Mort’s death last week was more than a shock to her friends and colleagues. Winthrop will miss her activism, her intelligence, her wit, her generosity of spirit, and her devotion to a town that she cared about passionately. You can’t really calculate the value of someone like that to a community, but you sure feel it when they’re gone.
Mort’s chair was empty at last week’s town council meeting, and at the time nobody knew why. But it worried people, because everyone knew that Mort would absolutely be there if she could. On the agenda was a hot topic, again: whether to allow all-terrain vehicles on the streets of Winthrop. Her vote could have decided the issue. I wish we could know what she would have said, how she would have decided. Either way, her first consideration would have been, as always, what’s in the best interests of Winthrop? That will be her legacy, and her enduring example for us all.
Change of season
In a few days it will be September. Labor Day will be in the rearview mirror. School will start. The first fall sports events are coming; hunting season is marked on calendars all over the region. And how many people have you heard already longing for snow, which seems relatively convenient compared to what we’ve been experiencing? The universal mindset is that summer is “over.” Of course, it’s not officially autumn until Sept. 22, and the fire season extends beyond that.
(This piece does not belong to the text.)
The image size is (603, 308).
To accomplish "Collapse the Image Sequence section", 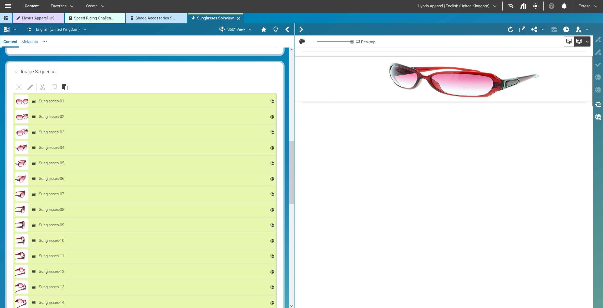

The Methow Valley’s summer of 2014 is already legendary for its onslaught of disastrous events, and we keep being reminded that those may not be over yet either. Everything that has happened has consequences beyond the original episode. Even if Mother Nature takes a break, the havoc left behind will take years to repair, rebuild and emotionally recover from.
I’m ready for it to be fall, not just because summer was such an endurance test but also because fall is a special time around here. The daytime temperatures start to drop, leaves turn, the days are still long enough to recreate in a lot of sunshine, the nights offer exquisite star-gazing. Knowledgeable fans of the Methow Valley know that fall is prime time for visiting, after the families with kids have gone home and parked the RV or packed the tent or stowed the bikes and boats.
It will take more than a change of season to put this summer behind us. But nothing we’ve been hit with will make us forget where we are, and why we’re here.